Under the hood, the cursor tracks the position in each level. When new data is requested it peeks forward in each level and finds the next key in order and moves the pointer forward for the elvel with the next key. If multiple values are found for keys on two or more levels it takes the highest level’s value since it is the freshest value.

Manifest

Manifests hold all of the metadata for a specific iteration of data on disk. By an iteration, I mean a stable state that is a snapshot between compactions and memtable flushes. Manifests themselves are immutable and essentially maintain the files in levels 0-n. One interesting property is that multiple iterations of the LSMT can exists on disk, with multiple manifests, and the running system maintains a pointer to the ‘live’ manifest.

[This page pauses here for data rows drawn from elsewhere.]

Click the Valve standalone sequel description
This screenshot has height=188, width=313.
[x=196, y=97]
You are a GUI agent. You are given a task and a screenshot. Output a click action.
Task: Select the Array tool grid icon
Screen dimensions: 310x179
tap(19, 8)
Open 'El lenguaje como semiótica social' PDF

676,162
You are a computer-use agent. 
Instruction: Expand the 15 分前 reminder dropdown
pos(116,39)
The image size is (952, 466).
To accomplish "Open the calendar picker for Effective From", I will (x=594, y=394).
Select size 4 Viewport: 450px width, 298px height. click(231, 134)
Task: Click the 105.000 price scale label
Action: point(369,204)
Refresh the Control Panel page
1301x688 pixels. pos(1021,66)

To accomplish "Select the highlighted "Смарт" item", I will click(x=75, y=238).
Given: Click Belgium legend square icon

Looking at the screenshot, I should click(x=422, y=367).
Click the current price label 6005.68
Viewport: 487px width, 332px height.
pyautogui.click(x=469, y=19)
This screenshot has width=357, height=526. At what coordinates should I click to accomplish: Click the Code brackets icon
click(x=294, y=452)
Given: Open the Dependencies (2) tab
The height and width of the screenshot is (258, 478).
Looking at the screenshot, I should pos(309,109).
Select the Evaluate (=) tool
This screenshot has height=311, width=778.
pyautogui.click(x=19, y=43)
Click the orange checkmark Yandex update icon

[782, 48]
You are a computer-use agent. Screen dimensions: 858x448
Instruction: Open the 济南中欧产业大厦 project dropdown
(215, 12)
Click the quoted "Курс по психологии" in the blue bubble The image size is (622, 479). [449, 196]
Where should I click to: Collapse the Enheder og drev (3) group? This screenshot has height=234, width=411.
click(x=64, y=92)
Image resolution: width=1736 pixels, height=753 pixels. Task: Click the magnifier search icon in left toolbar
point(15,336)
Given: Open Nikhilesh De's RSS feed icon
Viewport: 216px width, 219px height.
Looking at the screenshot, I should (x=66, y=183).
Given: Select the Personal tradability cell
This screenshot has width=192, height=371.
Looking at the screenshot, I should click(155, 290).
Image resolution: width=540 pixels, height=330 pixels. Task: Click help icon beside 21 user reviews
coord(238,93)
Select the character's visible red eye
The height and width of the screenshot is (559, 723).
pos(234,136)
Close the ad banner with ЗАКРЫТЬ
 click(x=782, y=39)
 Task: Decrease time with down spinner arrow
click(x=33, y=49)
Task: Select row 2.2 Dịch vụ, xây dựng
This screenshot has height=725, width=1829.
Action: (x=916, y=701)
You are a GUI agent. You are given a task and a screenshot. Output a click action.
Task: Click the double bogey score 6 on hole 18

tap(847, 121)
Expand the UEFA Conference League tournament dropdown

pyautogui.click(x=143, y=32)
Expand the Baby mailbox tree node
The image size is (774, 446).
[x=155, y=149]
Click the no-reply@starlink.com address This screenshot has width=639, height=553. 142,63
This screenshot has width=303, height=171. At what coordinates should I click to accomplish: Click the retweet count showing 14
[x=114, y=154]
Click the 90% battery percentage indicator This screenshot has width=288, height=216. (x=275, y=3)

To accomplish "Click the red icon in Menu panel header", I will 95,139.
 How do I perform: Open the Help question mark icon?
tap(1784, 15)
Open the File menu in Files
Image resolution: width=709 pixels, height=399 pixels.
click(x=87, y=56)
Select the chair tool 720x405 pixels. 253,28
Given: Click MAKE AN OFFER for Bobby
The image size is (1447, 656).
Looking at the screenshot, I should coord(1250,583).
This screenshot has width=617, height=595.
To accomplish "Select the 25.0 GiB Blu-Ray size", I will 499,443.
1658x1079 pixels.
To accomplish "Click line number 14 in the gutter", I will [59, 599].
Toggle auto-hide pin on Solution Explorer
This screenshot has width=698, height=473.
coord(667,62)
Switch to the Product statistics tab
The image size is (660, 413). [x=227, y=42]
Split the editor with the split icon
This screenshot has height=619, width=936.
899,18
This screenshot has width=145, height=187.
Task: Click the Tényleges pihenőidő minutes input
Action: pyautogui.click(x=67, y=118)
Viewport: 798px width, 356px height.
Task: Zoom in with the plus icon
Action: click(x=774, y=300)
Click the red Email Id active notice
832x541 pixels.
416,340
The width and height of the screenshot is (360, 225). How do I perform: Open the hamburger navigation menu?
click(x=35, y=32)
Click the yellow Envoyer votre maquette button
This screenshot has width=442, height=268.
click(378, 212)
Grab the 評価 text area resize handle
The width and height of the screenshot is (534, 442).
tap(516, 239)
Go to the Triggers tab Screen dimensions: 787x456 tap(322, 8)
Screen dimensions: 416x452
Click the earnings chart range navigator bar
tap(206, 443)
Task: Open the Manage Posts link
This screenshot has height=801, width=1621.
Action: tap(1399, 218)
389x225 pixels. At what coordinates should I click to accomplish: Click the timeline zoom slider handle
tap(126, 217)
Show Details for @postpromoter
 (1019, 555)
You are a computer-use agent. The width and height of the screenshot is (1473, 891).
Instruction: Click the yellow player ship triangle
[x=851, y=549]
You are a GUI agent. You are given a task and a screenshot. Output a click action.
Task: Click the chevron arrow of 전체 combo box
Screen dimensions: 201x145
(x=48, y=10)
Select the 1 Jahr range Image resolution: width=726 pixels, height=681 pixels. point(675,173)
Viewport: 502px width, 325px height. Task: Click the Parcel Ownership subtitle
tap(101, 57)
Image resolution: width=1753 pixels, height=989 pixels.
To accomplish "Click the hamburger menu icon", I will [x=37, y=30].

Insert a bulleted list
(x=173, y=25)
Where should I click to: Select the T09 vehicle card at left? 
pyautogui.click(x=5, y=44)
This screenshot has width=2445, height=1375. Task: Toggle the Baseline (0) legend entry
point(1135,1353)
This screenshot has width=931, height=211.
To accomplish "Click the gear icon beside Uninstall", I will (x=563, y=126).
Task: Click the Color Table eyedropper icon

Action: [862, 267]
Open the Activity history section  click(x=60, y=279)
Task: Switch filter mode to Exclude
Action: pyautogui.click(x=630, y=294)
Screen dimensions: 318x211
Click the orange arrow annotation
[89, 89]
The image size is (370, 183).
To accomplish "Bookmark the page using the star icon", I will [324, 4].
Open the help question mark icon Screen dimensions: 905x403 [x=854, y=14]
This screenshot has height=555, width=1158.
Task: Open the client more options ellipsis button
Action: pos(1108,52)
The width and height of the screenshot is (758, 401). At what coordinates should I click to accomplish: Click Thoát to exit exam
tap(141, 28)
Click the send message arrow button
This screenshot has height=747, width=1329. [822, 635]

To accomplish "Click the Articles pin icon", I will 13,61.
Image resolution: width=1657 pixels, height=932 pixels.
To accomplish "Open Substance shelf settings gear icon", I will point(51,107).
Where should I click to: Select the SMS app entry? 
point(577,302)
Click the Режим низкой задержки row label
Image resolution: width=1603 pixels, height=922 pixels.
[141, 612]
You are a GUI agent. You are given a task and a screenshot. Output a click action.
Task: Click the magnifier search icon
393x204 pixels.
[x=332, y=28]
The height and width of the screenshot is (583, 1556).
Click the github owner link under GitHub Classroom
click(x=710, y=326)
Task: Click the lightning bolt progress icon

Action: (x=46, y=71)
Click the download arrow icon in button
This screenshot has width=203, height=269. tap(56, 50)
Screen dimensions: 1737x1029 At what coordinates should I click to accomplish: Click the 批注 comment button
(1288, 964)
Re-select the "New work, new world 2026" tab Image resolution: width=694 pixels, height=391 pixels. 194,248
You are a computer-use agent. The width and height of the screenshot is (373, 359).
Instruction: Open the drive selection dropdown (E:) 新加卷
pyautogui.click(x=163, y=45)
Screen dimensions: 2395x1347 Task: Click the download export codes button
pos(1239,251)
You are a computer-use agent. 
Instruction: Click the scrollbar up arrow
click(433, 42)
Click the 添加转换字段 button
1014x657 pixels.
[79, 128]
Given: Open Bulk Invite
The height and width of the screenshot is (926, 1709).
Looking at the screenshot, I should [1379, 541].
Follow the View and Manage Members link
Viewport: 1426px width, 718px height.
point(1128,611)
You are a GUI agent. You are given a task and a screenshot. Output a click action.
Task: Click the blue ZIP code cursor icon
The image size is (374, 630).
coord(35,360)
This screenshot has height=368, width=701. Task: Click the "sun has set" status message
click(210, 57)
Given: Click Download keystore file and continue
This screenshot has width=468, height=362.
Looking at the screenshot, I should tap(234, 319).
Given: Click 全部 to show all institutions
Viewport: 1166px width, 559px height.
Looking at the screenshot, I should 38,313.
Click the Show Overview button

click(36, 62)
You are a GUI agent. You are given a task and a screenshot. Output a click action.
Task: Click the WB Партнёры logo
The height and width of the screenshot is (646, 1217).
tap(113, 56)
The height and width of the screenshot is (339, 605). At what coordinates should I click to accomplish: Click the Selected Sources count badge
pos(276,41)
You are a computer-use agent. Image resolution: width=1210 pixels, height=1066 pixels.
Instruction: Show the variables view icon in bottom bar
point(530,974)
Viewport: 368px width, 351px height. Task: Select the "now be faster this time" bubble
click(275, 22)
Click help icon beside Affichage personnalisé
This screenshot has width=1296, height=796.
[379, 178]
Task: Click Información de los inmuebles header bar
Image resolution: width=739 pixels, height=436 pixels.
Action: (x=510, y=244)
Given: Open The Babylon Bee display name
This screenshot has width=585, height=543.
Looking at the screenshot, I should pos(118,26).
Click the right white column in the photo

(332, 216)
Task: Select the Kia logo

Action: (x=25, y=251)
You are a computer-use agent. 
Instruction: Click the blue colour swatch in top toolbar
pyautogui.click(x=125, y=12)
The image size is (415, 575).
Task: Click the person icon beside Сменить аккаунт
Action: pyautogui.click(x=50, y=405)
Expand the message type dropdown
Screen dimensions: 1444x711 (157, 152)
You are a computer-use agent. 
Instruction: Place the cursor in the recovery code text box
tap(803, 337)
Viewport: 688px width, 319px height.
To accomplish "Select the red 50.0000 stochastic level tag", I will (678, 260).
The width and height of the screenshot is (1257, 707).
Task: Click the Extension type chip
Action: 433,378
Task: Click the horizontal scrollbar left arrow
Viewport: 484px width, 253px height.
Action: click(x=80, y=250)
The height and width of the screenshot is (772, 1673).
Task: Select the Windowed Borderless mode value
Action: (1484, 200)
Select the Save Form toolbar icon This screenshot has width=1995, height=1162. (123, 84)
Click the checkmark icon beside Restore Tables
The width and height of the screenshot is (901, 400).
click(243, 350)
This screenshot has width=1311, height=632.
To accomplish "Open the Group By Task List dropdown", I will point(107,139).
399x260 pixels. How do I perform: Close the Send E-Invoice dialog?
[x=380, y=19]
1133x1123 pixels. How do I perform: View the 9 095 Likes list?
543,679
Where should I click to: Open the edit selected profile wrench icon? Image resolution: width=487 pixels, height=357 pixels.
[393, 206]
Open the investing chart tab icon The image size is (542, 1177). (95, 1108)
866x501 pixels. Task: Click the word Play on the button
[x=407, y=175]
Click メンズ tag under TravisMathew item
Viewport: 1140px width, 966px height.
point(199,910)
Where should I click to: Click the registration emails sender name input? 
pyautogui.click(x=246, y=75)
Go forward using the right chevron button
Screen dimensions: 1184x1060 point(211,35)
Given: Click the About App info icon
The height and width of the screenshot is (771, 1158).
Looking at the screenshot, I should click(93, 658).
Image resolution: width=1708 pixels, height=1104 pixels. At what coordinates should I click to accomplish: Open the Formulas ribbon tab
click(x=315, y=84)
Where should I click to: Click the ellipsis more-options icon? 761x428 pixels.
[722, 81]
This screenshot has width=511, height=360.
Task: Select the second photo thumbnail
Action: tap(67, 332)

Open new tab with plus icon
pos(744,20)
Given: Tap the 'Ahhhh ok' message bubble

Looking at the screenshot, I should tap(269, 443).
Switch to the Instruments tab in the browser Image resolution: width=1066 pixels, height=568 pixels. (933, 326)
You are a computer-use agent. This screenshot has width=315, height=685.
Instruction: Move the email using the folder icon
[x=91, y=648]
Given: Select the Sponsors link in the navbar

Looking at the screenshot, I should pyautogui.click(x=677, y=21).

This means that compactions, memtable flushes, backups and so forth can happen while allowing data to be ‘immutable’. Old manifests and old files can be garbage collected, so to speak, as time moves forward and they’re not longer referenced.

Common Additions

Since memtables aren’t persistent it’s common to include a Write Ahead Log (WAL) which will store writes in the case of an unclean shutdown.

Another common addition is the use of bloom filters for point reads. Since we only know the range of an SST file, but not it’s exact contents, we can give each file a bloom filter which will help us determine is a given file definitely does not have a key. That way we can skip searching the file and speed up our execution time.

One more interesting feature that appears commonly is write stalling. Write stalling is a form of backpressure that can be applied when writes are happening to fast for the system to handle. When conditions arise such that writes need to be slowed down or stopped the memtable can simple wait to processes requests and thus apply backpressure up to the application layer.

Using Log Structured Merge Trees

Hopefully this provides a nice high level mental model for understanding and using log structures merge trees. It’s worth taking the time to familiarize yourself with the various knobs and features available in databases that make use of LSMTs.